Walk down any street in central Hong Kong, New York, London or Shanghai and you’ll spot women of every age wearing print coats, woven sandals or bright ballet flats stamped with the striking TT logo. Quirky, distinctive, classy dressing used to require an intrepid lifestyle and an eye for the unusual, but former PR and marketing director Tory Burch, 47, has made that goal much easier to obtain thanks to her accessible outfits in a range of bright colours and luxurious textures.
She also built an exceptionally successful business along the way. “Something was missing in fashion,” says Burch, with a modest smile. “It took a two-year process to figure out exactly what that was: well-made clothing that’s also affordable. We hit a place in the market that wasn’t being addressed.”
Burch’s perfectly preppy, impossibly youthful blonde looks, coupled with her diminutive size, give the initial impression of a beautiful china doll. However, her extraordinary success (she is the second-youngest self-made female billionaire in the US) seems apt once she starts speaking. Pensive yet approachable, she is happy to discuss every aspect of her business and share her thoughts on fashion, feminism and her family..
As an avid reader, Burch quickly strikes up a conversation on Chinese literature, in fact, offering to send me a copy of a book she recommends. “I was an art-history major and I love all aspects of culture,” she says, smoothing back her highlighted hair. “It helps me to focus my designs and turn them into a collection.”
The billion dollar baby
On our shoot at Sevva in Hong Kong, Burch is initially withdrawn but she soon warms up, admiring her surroundings and flirting for the camera while showing us pictures of her three strapping sons, who she apparently stalks on Facebook. Beneath the sweet exterior, however, there’s a steeliness that has seen Burch through takeover bids and a divorce from husband Chris Burch, who went on to launch C. Wonder, a series of US-based lifestyle stores with a similar aesthetic to the Tory Burch label, but at lower prices. “I went through a very public and difficult situation, which was not fun,” she says, looking me straight in the eye. “That was something we never knew we’d be dealt. When it’s your name, it comes back to you.”
The Tory Burch name is now all-powerful: the brand was valued at over a billion dollars in 2012 and currently has 100 freestanding boutiques, as well as presence in more than 1,000 department and specialty stores worldwide. “In 2004, we had a five-year plan to open three shops in New York,” says Burch with a laugh. “I still can’t believe what we’ve done nine years later. I’m so proud of us all.” Today, Burch has an extensive design team in New York, a city that is at the heart of her label. “It’s incredible for street style and as a place it is so inspirational for me,” she says. “Never in a million years did I think I’d raise my kids there, but I can’t possibly leave now.”

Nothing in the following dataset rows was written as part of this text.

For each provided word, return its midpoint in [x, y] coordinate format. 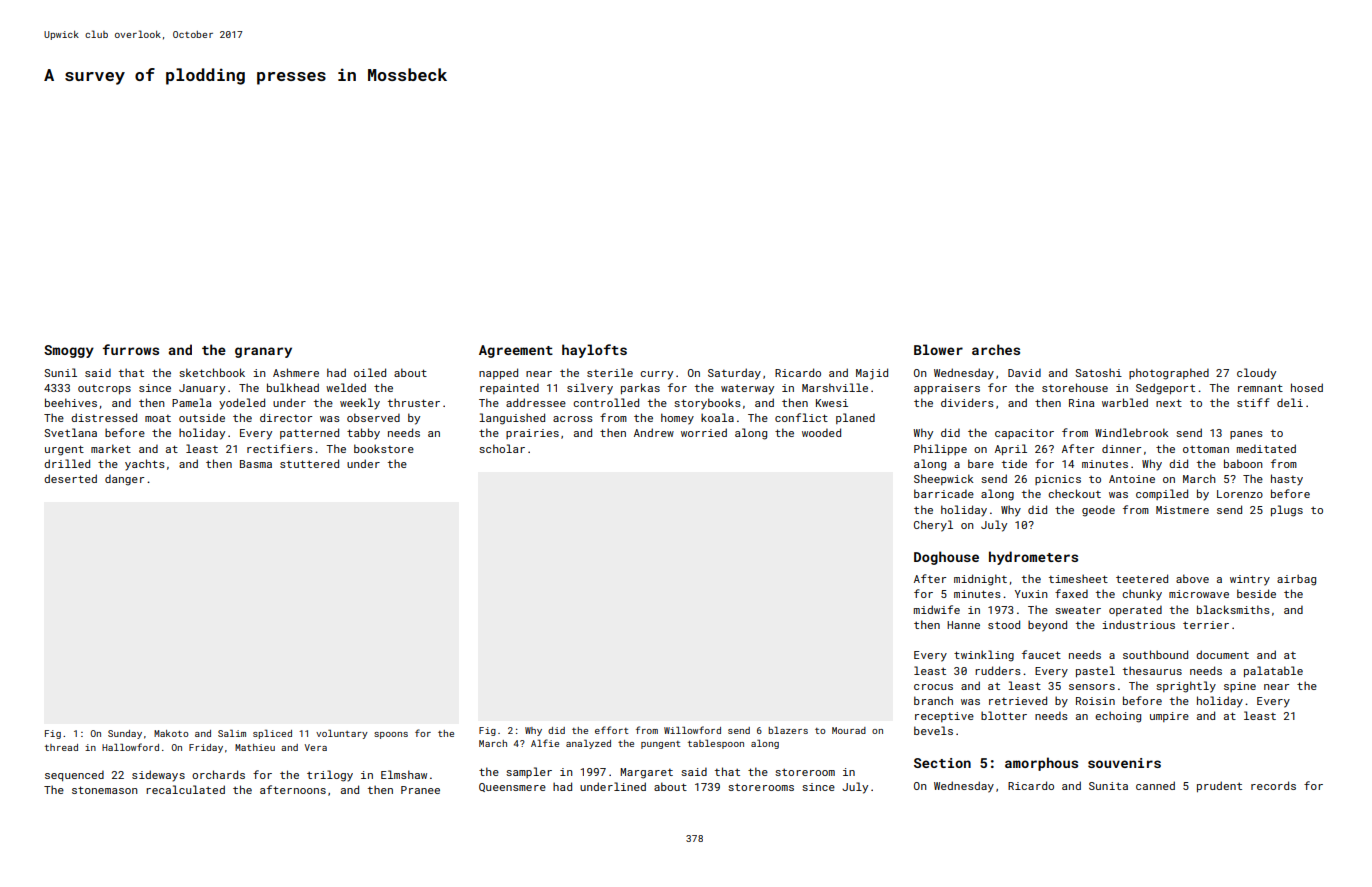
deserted [70, 478]
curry [656, 375]
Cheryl [933, 526]
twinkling [984, 656]
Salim [232, 733]
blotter [1004, 715]
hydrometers [1033, 558]
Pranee [420, 790]
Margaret [646, 773]
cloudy [1256, 374]
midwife [937, 609]
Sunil [60, 372]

Growing up in Pennysylvania
Burch herself enjoyed a privileged childhood of tennis parties and balls in the Pennsylvania countryside, and her family is no stranger to glitz and glamour: her father was heir to a paper-cup fortune and dated Grace Kelly in his youth, while her mother was once linked to Steve McQueen and Marlon Brando. “Everything I do is inspired by my mother, and that’s especially true with this collection—everything from the latticework to the way she dresses,” says Burch, who often visits her childhood home. “She’s also an organic gardener and she passed on her love of it to me.”
Upon leaving home, Burch studied at the University of Pennsylvania, and she spent a term abroad via a cruise from Spain to Japan. The sights, sounds, smells and, most importantly, the colours she encountered encouraged her to write a book of inspiration that later formed the basis for her early designs. “When I arrived in Asia at 19, my eyes were immediately opened to everything,” says Burch. “I had never seen anything like this. It was pretty amazing. I owe a lot to those early encounters.”
Despite that initial surge of creativity, Burch put her design aspirations aside for more than a decade to work in PR and marketing for such illustrious names as Narciso Rodriguez, Vera Wang and Ralph Lauren. Motherhood proved the catalyst for her remarkable career change. “I had three boys under the age of four and I couldn’t manage the workload,” she says. “I quit my job and took four years off as it was impossible to do both successfully.”
Once her children were in pre-school, she started designing brightly coloured clutch bags and ballet flats from her New York apartment and, buoyed by the reaction of her friends, opened a small boutique in the Nolita neighbourhood. “I initially named it Tory by TRB as I wanted to keep my name my own, but as we gained in popularity, everyone started calling it Tory Burch anyway, so I gave in and changed it.”